Rache am Abend

Rache am Abend

„Mehr als 20.000 Gegendemonstranten verhindern friedlich den Nazi-Marsch durch die Stadt“, schreiben die Dresdner Neuesten Nachrichten – eine Ausnahme unter all den Krawallüberschriften, zu denen die Polizei mit ihren Medieninformationen die Stichworte lieferte: „Gewaltbereite Personen … viele gewalttätige Personen … Gewalttäter … gewaltbereite Personen des linken Spektrums … Gewaltbereite … mehrere Gewalttäter“, kabelte die Pressestelle der Dresdner Polizei sich die Lage zurecht – zu einer Zeit, da die Beamten einem Angriff von Rechtsradikalen auf das Alternative Kulturprojekt „Die Praxis“ aus sicherer Entfernung zugeschaut und hunderte friedliche Blockierer mit teils willkürlichen Zwangsmaßnahmen behelligt hatte. Höhepunkt der Eskalation in Uniform: Am Abend stürmten Polizisten das „Haus der Begegnung“, in dem das Bündnis Dresden Nazifrei ebenso residiert wie linke Politiker und Anwälte. Die Tageszeitung berichtet ausführlich -  ein Sprecher des Bündnisses sprach von einer „Racheaktion“ der Behörden, die in Dresden einmal mehr eine schlechte Figur abgegeben haben. Sachsens Linksfraktionschef André Hahn hatte bereits am Nachmittag die „Kombination aus dilettantischem Handeln des Dresdner Ordnungsamtes und verantwortungslosen Urteilen des Verwaltungsgerichts“ kritisiert, die „für die bisweilen unübersichtlichen Verhältnisse und die teilweise Eskalation der Lage gesorgt“ hätten. Nach der Stürmung des „Haus der Begegnung“ durch die Polizei am Abend sprach sich die sächsische Bundestagsabgeordnete und stellvertretende Linkenvorsitzende Katja Kipping scharf gegen den Einsatz aus. Die Beamten hätten „eindeutig den Weg der Verhältnismäßigkeit verlassen“ und „grundlos hohen Sachschaden verursacht“.  Außerdem seien „Menschen ihrer Grundrechte beraubt“ worden – etwas, das man an diesem 19. Februar in Dresden immer wieder beobachten musste. (tos)

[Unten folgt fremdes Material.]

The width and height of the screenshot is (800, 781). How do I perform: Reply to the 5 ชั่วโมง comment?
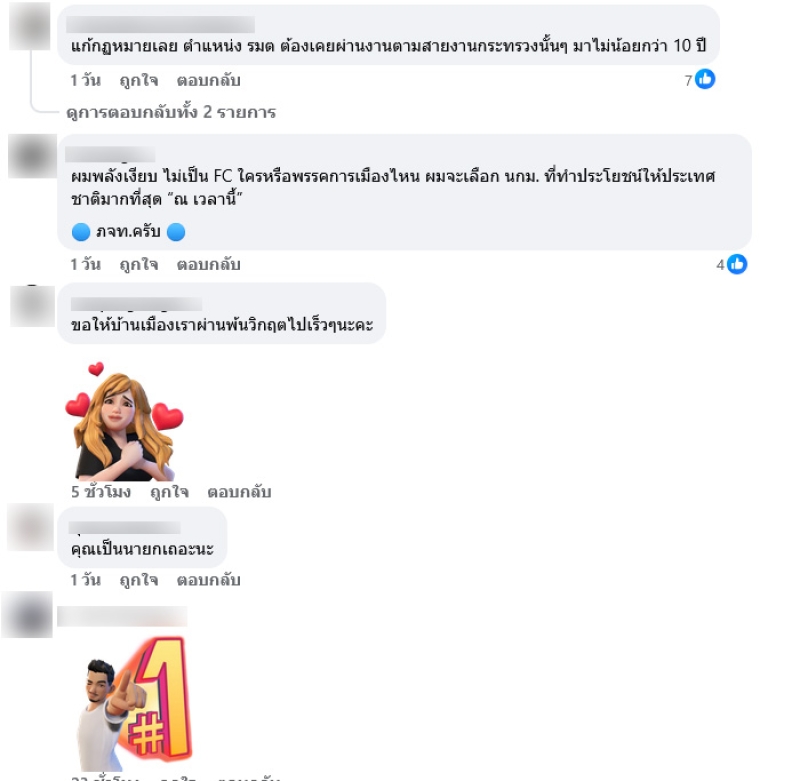[239, 492]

Dutzende Neonazis greifen an: mit Flaschen, Stöcken und Steinen wurde am Samstagmittag das Alternative Kulturprojekt “Die Praxis” im Stadtteil Löbtau attackiert, das schon in der Vergangenheit immer wieder Ziel von rechten Übergriffen war – also in den Einsatzplänen der Polizei eine Rolle gespielt haben müsste. Die Polizei schaut jedoch aus sicherer Entfernung zu. Tausende Beamte sind derweil damit beschäftigt, Fußgängerbrücken und Kreuzungen zu räumen.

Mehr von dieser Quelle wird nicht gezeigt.